Pour l’auteur de la lettre aux Hébreux, cette affirmation est centrale : le Christ Jésus, Fils unique de Dieu, mort et ressuscité pour le salut des hommes, est le nouveau grand-prêtre de la Nouvelle Alliance. Un prêtre dont les descendants d’Aaron n’étaient que le signe avant coureur car ils étaient pécheurs et devaient offrir des sacrifices pour leur propres péchés avant de pouvoir en offrir pour le peuple élu dans un temple fait de main d’homme.

Le Temple de Jérusalem de Salomon puis d’Hérode, et avant eux la Tente de la Rencontre, avaient été construits d’après la disposition de celui du ciel qui avait été révélé à Moïse (cf. Ex 25) Ils n’en étaient qu’une pâle reproduction faite aux dimensions humaines, signe pour les hommes de la présence de Dieu à son peuple.

Dans la liturgie juive, prescrite par les textes de l’Exode et du Deutéronome, le grand-prêtre de Jérusalem devait, le jour du Yum Kippur entrer dans le Saint des saints du Temple pour y prononcer le Nom de Dieu afin que le pardon soit accordé pour les péchés des hommes. Ce rituel devait être fait tous les ans et accompagné de sacrifices sanglants pour l’absolution des péchés du grand-prêtre d’abord et de tout le peuple ensuite.

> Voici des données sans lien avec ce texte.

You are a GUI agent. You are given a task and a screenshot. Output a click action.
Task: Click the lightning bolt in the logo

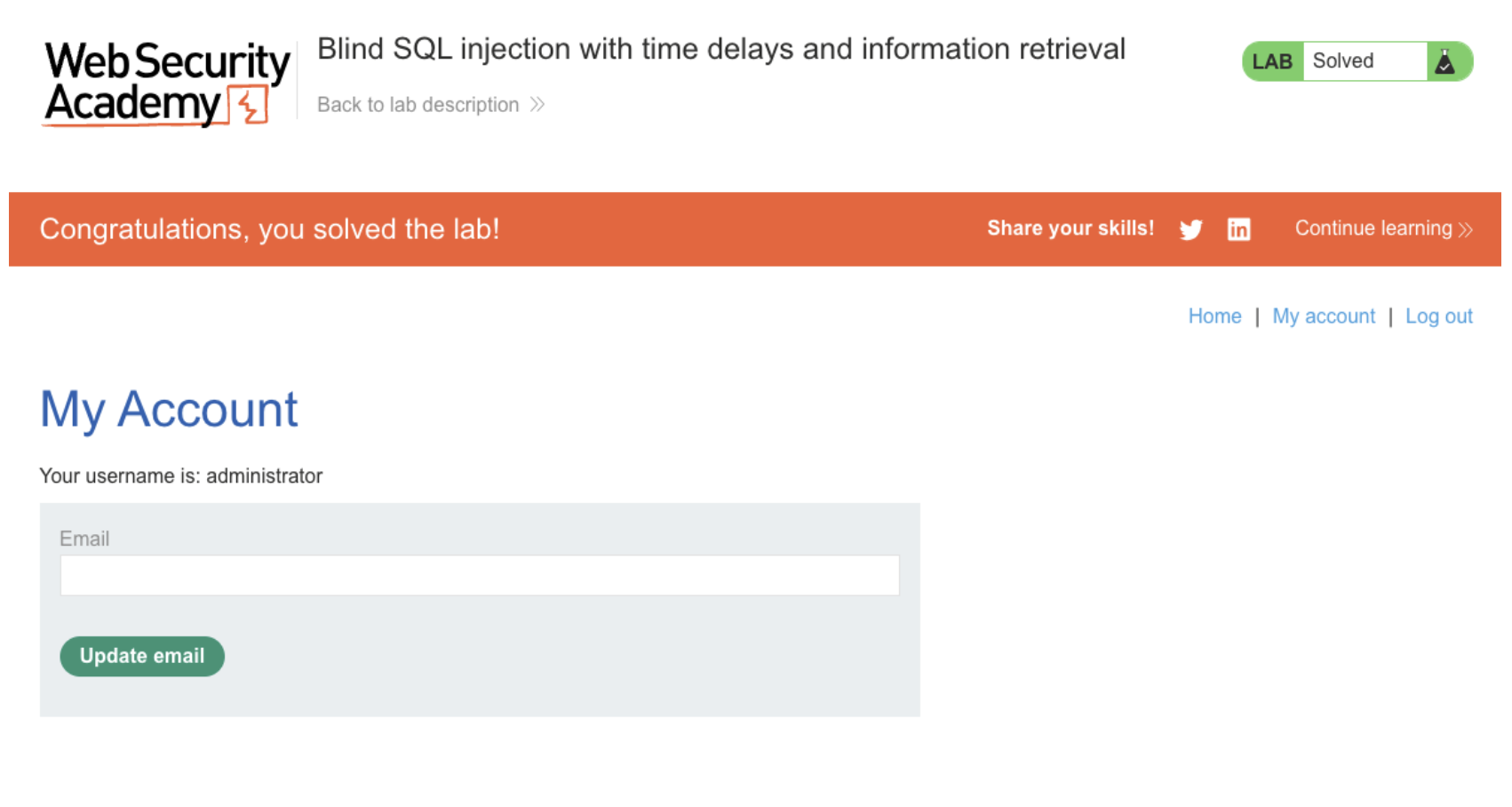coord(250,106)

A partir de l’Ascension, le Verbe fait chair (cf. Jn 1,14) montre auprès de son Père et revêt la gloire qu’il a de toute éternité présentant son sacrifice d’une façon continuelle et non ponctuelle. Sacrifice pour le péché non plus offert devant l’ersatz du propitiatoire de l’Arche d’Alliance mais devant le Père lui-même !

Libéré de l’esclavage du péché, l’homme se tourne librement vers le Père, le Fils et l’Esprit Saint, conscient de la valeur qu’il a pour la Sainte Trinité qui n’a pas hésiter à incarner et sacrifier une des personnes pour son salut. L’image de Dieu de la Création (cf. Gn 1,26-27) est enfin restaurée et l’homme remis debout peut adorer son Seigneur sans crainte en se remettant à la grâce divine.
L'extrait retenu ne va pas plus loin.